- _Problem_: Below are the entries. Transcribe exactly the lines from the one with "Where should I" through the one with "Viewport: 1200px width, 630px height.", ends included, and leave out all others.
[Opening Listed entries section]
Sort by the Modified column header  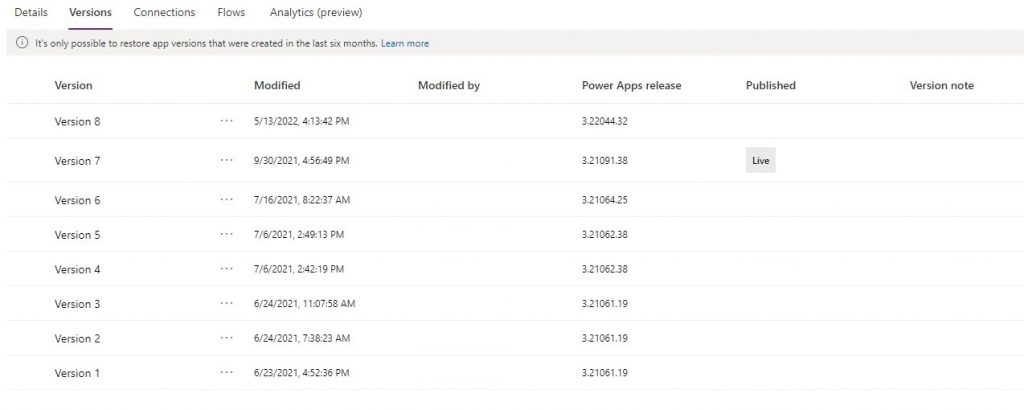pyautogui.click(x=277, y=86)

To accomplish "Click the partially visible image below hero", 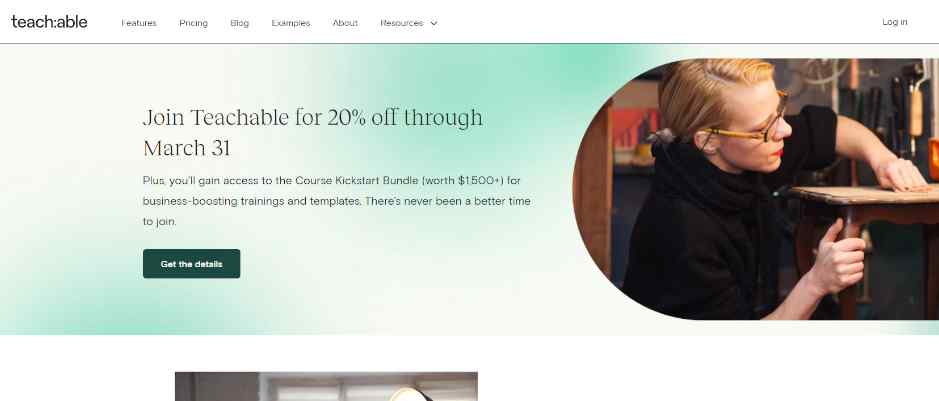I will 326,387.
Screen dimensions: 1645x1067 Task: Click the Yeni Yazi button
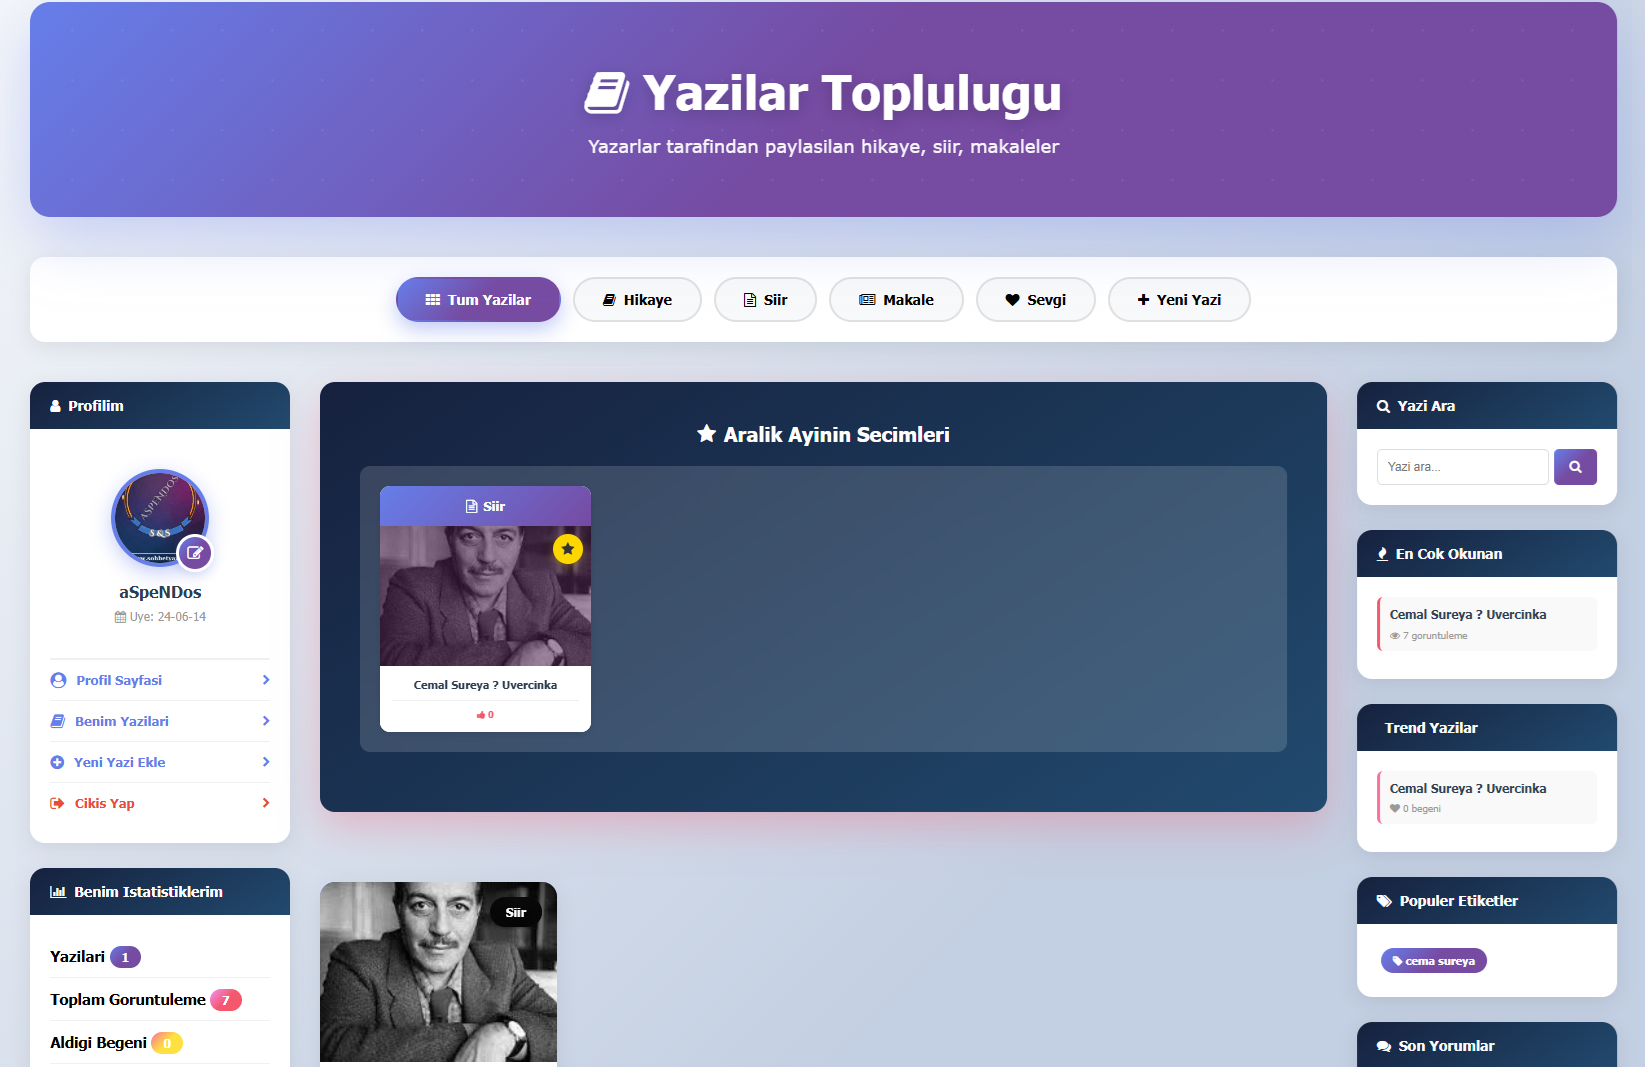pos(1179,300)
[Closing Listed entries section]
[Opening Listed entries section]
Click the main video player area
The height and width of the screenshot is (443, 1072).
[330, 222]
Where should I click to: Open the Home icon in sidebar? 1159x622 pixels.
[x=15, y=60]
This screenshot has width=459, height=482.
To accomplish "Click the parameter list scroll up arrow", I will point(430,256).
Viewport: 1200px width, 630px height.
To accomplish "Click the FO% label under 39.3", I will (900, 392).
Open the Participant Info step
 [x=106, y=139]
[Closing Listed entries section]
[Opening Listed entries section]
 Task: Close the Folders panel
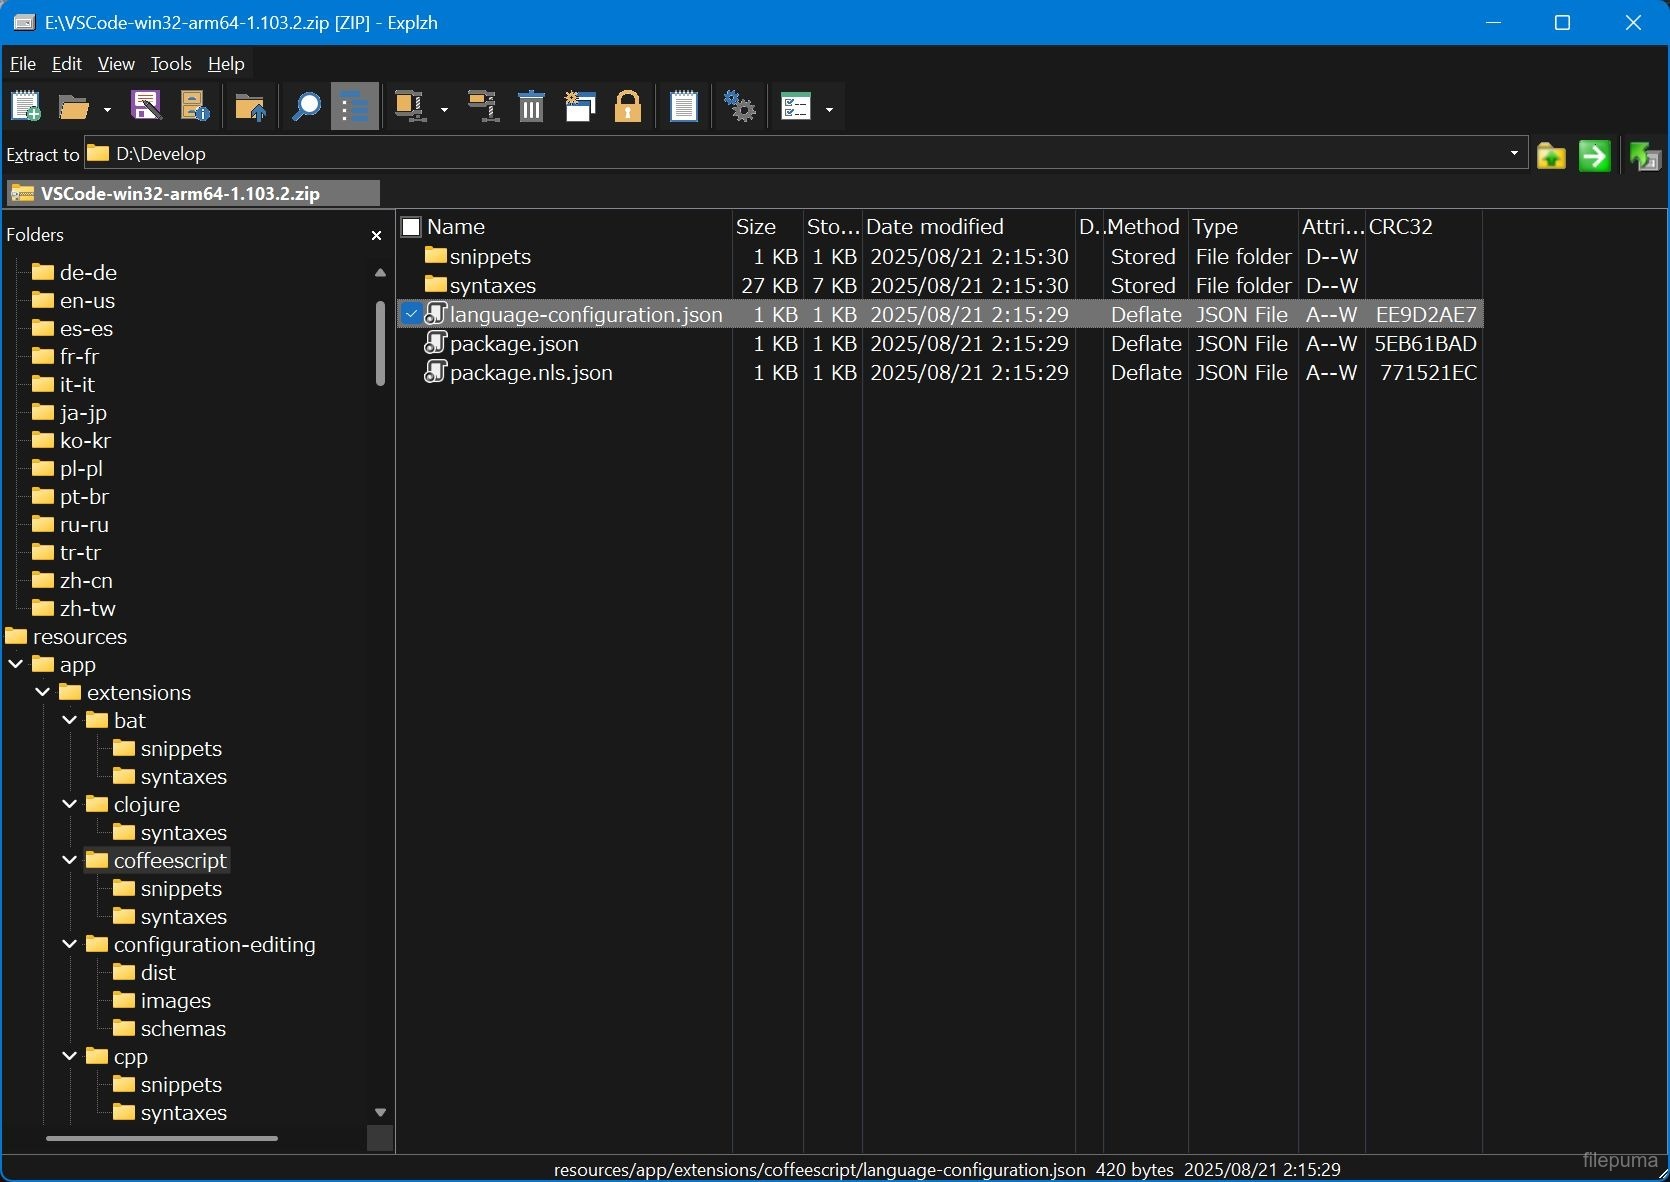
[Closing Listed entries section]
- _Task output_:
Where should I click to: Open the Home icon in sidebar? 1159x622 pixels.
[x=15, y=60]
This screenshot has width=459, height=482.
To accomplish "Click the parameter list scroll up arrow", I will point(430,256).
Viewport: 1200px width, 630px height.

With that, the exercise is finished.